I know some of you are not going to approve of what I do for my winter vacation. But if I didn’t love driving and engines, would I really be the guy you want to take your car to for repair?
So, you might as well know it. Every year in late winter I head to Pittsburg, N.H. or Rangeley, Maine, towing a trailer with my snowmobile behind my truck full of Gore-Tex.
This hobby is one that requires a helmet and lots of other gear that costs too much but keeps your hands and face from freezing when you’re cruising into the winter wind at 45 miles per hour all day. That was about my top speed this year, anyway, because I went with my dad. For a guy with his experience in life — he’s 70 — he sure finds himself taking some wrong turns on the trails.
There are people who go faster than we do. But I don’t think snowmobiling is really about speed. It’s a ride along groomed trails through the snowy woods. There are times you pass other drivers, there are even crowds at certain spots, and a kind of camaraderie when people stop to help someone who’s landed in a ditch. Mostly, though, you get a feeling of being far away. It’s liberating. On this network of trails, you can sled all the way to Canada.

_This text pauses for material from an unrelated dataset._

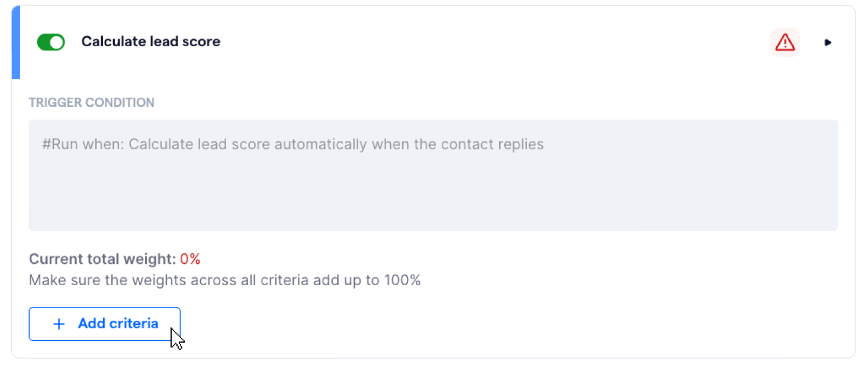This screenshot has width=868, height=368.
Task: Click the weights add up to 100% hint
Action: coord(225,280)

Snowmobiling is also about responsiveness. Driving something with a snappy engine is fun for those of us who lumber around in trucks or SUVs most of the time.
My snowmobile has a two-cycle engine, and although there are more and more four-cycle versions of these machines out there, there’s a reason I like mine. Its engine might not be as reliable or long-lasting as a four-cycle model, but it reminds me of the go-karts and dirt bikes I drove when I was a kid.
Even the two-cycle engines are fairly complex nowadays, because manufacturers are trying to get the horsepower out of them and at the same time get them to burn less fuel and put out fewer emissions. Still, there’s a simplicity to the way this engine works. There’s no lubrication system, for example — you have to use a mix of gas and oil.
What’s really different about my snowmobile’s engine and a four-cycle one is the compression ratio. A two-cycle engine’s is higher, which means it extracts more mechanical energy from the air-fuel mix it takes in. You have to think of internal combustion engines as essentially heat machines, where higher compression ratios permit the same combustion temperature to be reached with less fuel, while giving a longer expansion cycle, creating more mechanical power and lowering the exhaust temperature.
What this means is, even if my speeds aren’t high — because that’s not exactly what I’m after when I’m sledding — my snowmobile is snappy in a way no car is.
I suppose technically that’s not true. There are some supercharged cars out there, even non-NASCAR racing machines that have high performance engines. Lexus, BMW, and Audi are some I see in my shop. But those are getting their higher compression through turbochargers or nitrous oxide. Whereas my snowmobile is getting it the old-fashioned way, with a smaller compression chamber.
The way I see it, my snowmobile gives me a way to drive a high-performance vehicle of my very own.